### What this task involves
Scan the records below for the line with "Instruction: Click the Ubiquiti logo icon" and the line with "The width and height of the screenshot is (1024, 404).". Repeat those two lines and every line between them exactly, and nothing else.
----------
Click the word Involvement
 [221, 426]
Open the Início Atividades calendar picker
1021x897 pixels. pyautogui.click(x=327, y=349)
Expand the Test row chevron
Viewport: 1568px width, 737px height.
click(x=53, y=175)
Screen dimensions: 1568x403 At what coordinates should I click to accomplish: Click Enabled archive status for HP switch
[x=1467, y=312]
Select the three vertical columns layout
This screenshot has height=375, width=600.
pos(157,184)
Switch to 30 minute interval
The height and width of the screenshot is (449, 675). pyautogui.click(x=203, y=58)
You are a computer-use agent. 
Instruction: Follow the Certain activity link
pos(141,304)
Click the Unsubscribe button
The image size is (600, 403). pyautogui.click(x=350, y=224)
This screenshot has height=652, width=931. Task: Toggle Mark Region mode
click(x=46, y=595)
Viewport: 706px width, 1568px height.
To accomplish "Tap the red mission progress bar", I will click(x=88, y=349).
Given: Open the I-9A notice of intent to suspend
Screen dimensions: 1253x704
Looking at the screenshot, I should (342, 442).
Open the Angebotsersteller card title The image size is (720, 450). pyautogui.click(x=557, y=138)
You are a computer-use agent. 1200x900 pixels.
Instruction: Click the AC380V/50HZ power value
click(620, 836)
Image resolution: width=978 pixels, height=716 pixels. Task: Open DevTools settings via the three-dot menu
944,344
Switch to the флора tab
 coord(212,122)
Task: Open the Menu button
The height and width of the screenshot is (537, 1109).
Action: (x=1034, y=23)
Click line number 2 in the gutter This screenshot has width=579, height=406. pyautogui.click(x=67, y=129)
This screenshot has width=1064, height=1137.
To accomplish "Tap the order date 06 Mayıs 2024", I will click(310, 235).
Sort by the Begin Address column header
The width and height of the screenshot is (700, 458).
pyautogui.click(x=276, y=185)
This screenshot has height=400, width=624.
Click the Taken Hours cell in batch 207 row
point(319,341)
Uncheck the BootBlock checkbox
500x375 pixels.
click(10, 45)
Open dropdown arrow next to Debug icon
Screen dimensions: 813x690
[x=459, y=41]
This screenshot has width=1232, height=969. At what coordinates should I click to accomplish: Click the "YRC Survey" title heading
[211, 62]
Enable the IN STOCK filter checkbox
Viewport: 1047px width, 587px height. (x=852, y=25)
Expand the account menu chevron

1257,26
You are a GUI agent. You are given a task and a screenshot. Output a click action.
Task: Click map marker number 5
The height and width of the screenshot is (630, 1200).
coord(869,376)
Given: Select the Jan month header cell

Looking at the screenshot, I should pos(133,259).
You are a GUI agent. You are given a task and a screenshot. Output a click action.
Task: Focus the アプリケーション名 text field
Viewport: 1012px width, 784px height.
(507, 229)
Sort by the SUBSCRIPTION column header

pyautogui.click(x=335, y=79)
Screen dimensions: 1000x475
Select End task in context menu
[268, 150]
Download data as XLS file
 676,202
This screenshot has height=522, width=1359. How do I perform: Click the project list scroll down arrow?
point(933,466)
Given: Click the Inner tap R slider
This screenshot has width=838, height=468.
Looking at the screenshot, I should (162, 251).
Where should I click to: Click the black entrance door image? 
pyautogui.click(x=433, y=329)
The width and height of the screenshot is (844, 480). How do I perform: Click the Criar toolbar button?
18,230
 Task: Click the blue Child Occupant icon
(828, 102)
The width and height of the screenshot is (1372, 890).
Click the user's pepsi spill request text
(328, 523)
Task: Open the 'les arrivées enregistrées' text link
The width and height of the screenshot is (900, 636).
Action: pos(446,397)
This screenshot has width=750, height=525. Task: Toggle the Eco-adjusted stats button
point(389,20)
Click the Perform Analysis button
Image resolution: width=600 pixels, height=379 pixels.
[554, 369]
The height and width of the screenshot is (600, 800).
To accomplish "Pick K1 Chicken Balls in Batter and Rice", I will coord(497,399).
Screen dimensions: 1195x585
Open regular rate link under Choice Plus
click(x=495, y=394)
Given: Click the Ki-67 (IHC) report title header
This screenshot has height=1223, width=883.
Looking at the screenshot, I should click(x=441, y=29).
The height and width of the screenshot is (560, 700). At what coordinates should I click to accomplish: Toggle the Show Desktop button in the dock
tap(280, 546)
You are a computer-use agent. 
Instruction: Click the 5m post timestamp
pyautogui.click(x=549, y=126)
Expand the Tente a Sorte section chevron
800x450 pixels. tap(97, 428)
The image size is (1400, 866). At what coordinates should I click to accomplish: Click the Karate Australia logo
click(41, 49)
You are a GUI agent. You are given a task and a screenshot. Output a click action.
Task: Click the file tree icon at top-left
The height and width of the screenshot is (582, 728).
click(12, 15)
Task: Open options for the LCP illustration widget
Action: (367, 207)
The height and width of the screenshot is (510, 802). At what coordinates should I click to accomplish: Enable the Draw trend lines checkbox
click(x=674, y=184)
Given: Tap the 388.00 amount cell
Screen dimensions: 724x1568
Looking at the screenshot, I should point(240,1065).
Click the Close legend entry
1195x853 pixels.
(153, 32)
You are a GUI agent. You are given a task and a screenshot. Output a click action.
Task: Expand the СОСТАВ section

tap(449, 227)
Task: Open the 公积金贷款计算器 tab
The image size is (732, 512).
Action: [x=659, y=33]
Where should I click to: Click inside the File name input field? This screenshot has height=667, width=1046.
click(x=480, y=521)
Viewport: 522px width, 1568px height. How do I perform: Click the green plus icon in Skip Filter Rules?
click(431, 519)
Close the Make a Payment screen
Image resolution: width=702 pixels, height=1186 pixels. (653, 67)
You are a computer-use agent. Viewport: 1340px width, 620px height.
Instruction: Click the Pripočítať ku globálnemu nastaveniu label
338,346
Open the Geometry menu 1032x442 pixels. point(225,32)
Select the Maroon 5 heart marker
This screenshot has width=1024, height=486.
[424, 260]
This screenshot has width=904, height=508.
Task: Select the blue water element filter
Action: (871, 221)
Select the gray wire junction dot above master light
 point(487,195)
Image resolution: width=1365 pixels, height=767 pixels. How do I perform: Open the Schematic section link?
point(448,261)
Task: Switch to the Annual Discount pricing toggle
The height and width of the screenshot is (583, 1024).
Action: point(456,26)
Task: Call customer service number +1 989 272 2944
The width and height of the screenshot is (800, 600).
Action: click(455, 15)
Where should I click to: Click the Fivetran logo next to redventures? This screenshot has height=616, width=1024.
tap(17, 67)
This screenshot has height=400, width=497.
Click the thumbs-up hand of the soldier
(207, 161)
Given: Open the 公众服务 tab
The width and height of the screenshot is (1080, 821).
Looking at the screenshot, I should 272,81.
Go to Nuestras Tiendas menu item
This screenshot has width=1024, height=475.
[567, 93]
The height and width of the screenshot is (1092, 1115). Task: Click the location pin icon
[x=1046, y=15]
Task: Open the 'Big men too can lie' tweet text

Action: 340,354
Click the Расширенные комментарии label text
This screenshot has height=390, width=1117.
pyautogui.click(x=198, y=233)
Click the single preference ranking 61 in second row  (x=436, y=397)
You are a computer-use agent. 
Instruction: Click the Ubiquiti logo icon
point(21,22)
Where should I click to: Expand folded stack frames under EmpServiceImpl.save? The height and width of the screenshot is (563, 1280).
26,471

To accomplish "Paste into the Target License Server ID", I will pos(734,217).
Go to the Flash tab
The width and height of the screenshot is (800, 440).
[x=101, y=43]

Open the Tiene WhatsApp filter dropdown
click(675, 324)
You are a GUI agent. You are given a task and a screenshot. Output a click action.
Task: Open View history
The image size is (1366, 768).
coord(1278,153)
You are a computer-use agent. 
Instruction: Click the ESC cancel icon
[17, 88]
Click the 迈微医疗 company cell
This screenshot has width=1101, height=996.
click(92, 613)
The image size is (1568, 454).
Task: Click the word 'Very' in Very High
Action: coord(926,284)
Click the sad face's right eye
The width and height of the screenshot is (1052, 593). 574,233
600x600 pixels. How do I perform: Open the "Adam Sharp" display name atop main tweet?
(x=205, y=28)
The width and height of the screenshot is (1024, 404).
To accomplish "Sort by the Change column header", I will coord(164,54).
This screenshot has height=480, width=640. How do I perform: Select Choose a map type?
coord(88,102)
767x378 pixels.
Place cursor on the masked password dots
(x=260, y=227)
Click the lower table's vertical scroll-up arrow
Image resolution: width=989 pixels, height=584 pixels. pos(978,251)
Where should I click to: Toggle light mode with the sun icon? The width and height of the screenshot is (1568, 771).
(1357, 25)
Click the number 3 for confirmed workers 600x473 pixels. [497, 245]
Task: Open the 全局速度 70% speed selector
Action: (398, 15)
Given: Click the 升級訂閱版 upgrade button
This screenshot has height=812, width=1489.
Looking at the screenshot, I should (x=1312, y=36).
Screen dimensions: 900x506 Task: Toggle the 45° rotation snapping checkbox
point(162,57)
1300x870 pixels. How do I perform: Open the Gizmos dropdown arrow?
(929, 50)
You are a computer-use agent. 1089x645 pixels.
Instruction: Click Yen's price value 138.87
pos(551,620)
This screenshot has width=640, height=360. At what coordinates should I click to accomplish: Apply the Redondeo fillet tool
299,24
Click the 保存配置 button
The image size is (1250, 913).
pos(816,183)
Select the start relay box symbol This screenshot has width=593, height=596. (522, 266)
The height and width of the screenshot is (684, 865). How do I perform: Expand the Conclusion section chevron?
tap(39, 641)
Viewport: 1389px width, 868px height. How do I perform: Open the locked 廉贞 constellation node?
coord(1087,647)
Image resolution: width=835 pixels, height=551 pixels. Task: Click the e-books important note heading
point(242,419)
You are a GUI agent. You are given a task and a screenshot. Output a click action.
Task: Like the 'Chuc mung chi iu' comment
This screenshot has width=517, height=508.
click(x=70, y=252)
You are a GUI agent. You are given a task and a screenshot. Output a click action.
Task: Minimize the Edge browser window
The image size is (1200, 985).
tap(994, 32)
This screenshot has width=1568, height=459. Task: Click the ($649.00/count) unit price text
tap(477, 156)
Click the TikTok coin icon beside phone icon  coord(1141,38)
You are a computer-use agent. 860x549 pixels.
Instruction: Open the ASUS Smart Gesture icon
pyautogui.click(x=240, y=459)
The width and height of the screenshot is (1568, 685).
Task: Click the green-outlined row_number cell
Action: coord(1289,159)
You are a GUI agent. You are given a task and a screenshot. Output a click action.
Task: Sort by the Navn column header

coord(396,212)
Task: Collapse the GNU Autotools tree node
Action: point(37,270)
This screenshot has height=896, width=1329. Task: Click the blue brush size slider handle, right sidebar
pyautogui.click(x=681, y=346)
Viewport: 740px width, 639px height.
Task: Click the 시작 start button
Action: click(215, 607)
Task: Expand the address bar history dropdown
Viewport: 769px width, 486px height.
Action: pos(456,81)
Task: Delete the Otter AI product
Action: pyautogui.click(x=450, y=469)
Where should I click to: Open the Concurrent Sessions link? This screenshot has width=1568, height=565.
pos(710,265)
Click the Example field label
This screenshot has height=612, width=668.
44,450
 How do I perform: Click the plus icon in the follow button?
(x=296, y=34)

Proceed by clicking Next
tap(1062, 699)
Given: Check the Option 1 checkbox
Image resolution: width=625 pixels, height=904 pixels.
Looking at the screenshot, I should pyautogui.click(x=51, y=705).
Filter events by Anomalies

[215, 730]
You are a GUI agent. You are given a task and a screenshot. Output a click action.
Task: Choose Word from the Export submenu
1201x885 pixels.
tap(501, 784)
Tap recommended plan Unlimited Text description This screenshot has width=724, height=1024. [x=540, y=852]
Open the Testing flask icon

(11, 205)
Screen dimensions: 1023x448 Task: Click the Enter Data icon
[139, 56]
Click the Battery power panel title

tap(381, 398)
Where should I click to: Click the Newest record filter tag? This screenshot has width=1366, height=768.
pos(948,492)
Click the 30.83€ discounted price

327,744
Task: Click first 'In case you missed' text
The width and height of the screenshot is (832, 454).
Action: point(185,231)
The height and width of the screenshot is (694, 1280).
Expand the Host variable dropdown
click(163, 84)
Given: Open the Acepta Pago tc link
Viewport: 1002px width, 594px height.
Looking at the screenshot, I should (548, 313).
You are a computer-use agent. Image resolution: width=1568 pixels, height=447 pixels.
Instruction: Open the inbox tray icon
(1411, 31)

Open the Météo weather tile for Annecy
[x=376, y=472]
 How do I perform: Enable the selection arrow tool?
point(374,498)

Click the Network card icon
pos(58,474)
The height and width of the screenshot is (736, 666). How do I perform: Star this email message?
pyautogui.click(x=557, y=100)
----------
### Reply to the exercise
Instruction: Click the Ubiquiti logo icon
point(21,22)
Where should I click to: Expand folded stack frames under EmpServiceImpl.save? The height and width of the screenshot is (563, 1280).
26,471

To accomplish "Paste into the Target License Server ID", I will pos(734,217).
Go to the Flash tab
The width and height of the screenshot is (800, 440).
[x=101, y=43]

Open the Tiene WhatsApp filter dropdown
click(675, 324)
You are a GUI agent. You are given a task and a screenshot. Output a click action.
Task: Open View history
The image size is (1366, 768).
coord(1278,153)
You are a computer-use agent. 
Instruction: Click the ESC cancel icon
[17, 88]
Click the 迈微医疗 company cell
This screenshot has width=1101, height=996.
click(92, 613)
The image size is (1568, 454).
Task: Click the word 'Very' in Very High
Action: coord(926,284)
Click the sad face's right eye
The width and height of the screenshot is (1052, 593). 574,233
600x600 pixels. How do I perform: Open the "Adam Sharp" display name atop main tweet?
(x=205, y=28)
The width and height of the screenshot is (1024, 404).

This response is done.